Tüm dosya kapsamı ve deliller birlikte değerlendirildiğinde; Davacı vekili davalı aleyhine Alacak (Ticari Nitelikteki Hizmet Sözleşmesinden Kaynaklanan) davası açmış, davalı yan yasal süresi içerisinde cevap dilekçesini ibraz etmiştir.
HMK’nın 33. Maddesinde; ” – (1) Hâkim, Türk hukukunu resen uygular.
” hükmü bulunmaktadır.
Konu ile alakalı olarak HMK 114/1-h maddesinde :
” (1) Dava şartları şunlardır:
h) Davacının, dava açmakta hukuki yararının bulunması.” hükmü bulunmaktadır.
Somut olayımızda; dava konusu olayın özünde idarenin yaptığı işlemlere (yönetmelik ve kararlara) yönelik bir nevi idari işlemin yerindelik denetimi talep edilmektedir. Böyle bir durumun, yargılamasının yapılmasının mümkün olmadığından başka bir ifade ile idarenin işlem yapmadaki takdir hakkını kısıtlayıcı karar verilemeyeceğinden (zira dava konusuna yönelik yönetmelik ve kararlara ilişkin bir iptal kararı da olmadığından bu durumda karine olarak idari işlem hukuka uygundur.
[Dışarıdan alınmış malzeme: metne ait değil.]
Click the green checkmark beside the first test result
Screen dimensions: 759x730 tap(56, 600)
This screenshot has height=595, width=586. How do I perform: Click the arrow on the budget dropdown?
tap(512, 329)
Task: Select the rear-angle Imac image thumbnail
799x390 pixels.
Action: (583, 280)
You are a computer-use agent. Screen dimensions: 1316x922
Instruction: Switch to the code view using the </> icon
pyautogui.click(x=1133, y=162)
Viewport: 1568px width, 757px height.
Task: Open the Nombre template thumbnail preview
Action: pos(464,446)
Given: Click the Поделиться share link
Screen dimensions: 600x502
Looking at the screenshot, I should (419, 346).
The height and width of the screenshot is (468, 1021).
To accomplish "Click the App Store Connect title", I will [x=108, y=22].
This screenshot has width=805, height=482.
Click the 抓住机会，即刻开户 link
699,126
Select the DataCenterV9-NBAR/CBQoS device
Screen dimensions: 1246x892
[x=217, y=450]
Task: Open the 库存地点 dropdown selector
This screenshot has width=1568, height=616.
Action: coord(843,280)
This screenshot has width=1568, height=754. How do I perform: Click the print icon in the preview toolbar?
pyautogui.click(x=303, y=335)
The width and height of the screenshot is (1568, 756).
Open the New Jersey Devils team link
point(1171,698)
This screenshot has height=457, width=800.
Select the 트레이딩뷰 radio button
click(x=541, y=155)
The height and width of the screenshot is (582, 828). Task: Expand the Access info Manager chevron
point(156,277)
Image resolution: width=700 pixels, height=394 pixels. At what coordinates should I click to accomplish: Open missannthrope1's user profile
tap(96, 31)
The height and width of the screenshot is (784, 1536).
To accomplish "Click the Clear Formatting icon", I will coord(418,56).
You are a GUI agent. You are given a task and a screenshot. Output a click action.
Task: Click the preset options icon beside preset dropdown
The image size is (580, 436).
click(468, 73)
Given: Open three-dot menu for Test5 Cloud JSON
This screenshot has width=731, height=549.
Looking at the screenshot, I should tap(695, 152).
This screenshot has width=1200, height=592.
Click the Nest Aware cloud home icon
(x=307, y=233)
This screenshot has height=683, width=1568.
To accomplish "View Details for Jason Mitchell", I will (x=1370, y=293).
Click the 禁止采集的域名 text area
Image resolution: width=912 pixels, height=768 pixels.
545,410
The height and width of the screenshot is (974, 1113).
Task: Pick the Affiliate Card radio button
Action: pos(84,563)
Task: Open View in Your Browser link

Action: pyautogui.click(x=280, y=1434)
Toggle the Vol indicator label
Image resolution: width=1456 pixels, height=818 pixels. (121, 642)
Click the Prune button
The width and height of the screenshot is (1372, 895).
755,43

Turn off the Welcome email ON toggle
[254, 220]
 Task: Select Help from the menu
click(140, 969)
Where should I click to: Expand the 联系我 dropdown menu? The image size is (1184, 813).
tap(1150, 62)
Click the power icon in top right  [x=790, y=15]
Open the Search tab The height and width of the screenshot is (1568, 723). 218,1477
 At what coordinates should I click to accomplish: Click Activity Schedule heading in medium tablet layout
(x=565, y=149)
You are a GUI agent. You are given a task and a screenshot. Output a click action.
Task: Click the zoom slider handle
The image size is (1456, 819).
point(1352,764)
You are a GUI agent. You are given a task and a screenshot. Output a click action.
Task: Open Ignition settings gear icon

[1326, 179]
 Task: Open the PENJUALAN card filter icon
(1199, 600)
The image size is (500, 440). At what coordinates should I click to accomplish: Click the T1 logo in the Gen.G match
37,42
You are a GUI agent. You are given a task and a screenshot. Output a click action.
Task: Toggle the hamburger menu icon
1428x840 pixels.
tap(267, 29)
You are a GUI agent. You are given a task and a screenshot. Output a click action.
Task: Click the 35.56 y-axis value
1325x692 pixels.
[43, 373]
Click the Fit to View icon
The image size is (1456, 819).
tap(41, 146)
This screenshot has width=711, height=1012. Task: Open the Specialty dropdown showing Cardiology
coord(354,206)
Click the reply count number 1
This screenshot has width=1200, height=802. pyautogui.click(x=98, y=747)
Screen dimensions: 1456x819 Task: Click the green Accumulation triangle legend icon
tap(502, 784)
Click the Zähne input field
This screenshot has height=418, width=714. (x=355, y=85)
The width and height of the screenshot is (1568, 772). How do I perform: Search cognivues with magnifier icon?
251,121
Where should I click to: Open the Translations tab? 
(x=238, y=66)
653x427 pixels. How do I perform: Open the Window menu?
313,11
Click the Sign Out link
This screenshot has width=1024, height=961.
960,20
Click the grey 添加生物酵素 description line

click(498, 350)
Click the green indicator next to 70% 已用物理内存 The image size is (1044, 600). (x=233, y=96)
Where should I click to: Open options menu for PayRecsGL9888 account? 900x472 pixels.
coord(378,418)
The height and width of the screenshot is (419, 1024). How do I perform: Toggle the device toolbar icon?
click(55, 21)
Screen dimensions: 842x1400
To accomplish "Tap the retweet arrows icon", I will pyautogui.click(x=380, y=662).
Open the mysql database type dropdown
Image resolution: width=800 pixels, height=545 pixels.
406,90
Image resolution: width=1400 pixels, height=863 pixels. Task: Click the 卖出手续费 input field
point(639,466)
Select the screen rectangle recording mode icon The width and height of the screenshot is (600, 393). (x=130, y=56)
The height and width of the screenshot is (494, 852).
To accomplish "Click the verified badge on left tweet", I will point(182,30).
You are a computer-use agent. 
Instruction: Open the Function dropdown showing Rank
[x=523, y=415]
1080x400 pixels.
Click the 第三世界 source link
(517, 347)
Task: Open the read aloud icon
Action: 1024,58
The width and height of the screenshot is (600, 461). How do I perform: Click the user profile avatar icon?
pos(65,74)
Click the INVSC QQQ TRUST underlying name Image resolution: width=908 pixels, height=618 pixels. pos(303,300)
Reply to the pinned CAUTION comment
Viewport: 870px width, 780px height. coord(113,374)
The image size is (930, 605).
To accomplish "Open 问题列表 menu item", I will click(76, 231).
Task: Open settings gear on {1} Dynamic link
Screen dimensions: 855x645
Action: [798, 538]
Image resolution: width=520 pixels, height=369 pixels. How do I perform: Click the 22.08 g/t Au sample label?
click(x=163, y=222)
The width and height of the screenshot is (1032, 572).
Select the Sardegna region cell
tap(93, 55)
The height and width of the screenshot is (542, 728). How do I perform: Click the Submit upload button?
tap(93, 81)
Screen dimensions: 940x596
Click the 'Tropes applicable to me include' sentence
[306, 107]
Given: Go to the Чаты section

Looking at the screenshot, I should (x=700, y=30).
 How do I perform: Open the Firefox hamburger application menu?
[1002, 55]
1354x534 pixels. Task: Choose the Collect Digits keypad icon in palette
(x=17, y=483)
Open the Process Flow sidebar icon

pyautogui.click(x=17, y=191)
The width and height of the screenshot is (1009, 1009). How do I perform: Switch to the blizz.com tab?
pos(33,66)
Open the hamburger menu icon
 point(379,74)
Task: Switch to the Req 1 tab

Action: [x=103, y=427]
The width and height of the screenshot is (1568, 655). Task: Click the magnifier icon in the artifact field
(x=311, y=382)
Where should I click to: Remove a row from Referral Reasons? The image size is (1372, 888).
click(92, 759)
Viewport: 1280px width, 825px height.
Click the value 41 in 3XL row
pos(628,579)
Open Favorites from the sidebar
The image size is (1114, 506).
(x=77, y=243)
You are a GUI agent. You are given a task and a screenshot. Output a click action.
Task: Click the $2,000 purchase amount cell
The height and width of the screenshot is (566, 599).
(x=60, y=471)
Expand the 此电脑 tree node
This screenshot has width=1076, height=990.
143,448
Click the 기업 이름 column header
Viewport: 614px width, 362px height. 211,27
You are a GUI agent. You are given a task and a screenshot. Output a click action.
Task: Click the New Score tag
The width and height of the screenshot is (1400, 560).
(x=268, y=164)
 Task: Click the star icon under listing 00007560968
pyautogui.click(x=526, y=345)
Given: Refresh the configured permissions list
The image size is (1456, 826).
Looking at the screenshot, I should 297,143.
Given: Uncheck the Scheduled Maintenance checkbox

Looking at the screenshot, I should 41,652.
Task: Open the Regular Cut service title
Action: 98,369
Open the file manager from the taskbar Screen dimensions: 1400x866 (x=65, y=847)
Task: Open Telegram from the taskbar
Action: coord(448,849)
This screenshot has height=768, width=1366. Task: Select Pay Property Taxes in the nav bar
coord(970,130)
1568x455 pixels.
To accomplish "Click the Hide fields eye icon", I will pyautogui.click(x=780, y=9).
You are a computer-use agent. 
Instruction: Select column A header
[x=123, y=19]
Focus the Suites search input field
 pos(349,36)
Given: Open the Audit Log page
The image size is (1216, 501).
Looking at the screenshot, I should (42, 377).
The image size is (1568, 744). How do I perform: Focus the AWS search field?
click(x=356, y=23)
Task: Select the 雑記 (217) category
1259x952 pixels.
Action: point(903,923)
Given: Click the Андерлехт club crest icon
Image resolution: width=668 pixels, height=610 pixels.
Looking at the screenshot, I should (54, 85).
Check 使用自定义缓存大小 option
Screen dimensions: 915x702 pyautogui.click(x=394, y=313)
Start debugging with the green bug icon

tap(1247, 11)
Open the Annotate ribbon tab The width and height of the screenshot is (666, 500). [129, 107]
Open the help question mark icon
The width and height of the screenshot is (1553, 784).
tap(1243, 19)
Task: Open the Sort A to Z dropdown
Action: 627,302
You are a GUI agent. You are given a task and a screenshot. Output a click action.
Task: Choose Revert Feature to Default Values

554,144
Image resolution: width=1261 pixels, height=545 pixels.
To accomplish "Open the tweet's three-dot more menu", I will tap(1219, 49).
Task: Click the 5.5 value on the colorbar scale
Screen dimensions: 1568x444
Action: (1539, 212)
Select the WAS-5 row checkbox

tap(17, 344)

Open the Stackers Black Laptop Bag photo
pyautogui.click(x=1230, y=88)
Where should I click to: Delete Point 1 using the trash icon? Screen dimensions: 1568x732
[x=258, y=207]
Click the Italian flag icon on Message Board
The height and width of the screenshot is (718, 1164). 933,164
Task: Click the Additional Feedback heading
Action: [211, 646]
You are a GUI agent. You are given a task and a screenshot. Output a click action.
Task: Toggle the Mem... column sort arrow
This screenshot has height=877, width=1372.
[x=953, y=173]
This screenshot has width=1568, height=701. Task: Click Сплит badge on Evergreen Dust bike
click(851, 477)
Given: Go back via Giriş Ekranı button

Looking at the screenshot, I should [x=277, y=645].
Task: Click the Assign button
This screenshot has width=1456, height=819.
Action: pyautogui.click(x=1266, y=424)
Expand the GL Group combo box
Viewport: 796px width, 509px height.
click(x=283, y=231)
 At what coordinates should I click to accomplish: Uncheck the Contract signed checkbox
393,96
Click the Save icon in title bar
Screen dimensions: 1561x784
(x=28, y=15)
Velev ki hukuka aykırı olsa bile iptal edilmediğinden hukuka uygun olduğunun kabulü karşısında) davacı yan iş bu davayı açmakta hukuki yararı bulunmadığından ( hukuki yarar yokluğu nedeniyle ret kararı verildiğinden uyuşmazlık tespitindeki hususların yargılamasına geçilmemiştir) mahkememizde oluşan vicdani kanaate göre aşağıdaki şekilde hüküm kurmak gerekmiştir.
HÜKÜM: GEREKÇESİ YUKARIDA AÇIKLANDIĞI ÜZERE
1-Davacının, davalı aleyhine açtığı davanın HMK 114/1-h maddesi gereği dava şartı yokluğu nedeniyle REDDİNE,
2-Alınması gerekli harç peşin ve yeteri kadar alındığından yeniden harç alınmasına YER OLMADIĞINA,
3-Davacı tarafından yapılan yargılama giderlerinin kendi üzerine BIRAKILMASINA,
4-Davalı tarafından yapılan yargılama gideri olmadığından bu konuda hüküm kurulmasına YER OLMADIĞINA,
5-Davacı tarafça depo edilip kullanılmayan gider avansının bulunması halinde karar kesinleştiğinde davacıya İADESİNE,
6- AAÜT’ye göre hesaplanan 1000 TL vekalet ücretinin davacıdan tahsili ile davalıya VERİLMESİNE,
Dair, davacı vekilinin ve davalı vekilinin yüzüne karşı gerekçeli kararın tebliğinden itibaren iki haftalık süre içerisinde mahkememize veya başka bir yer Asliye Ticaret Mahkemesi’ne verilecek dilekçe ile Konya Bölge Adliye Mahkemesi’ne İstinaf yolu açık olmak üzere verilen karar açıkça okunup usulen anlatıldı. 10/10/2022

Katip Hakim

* Bu evrak UYAP-DYS üzerinden elektronik imza ile imzalanmıştır.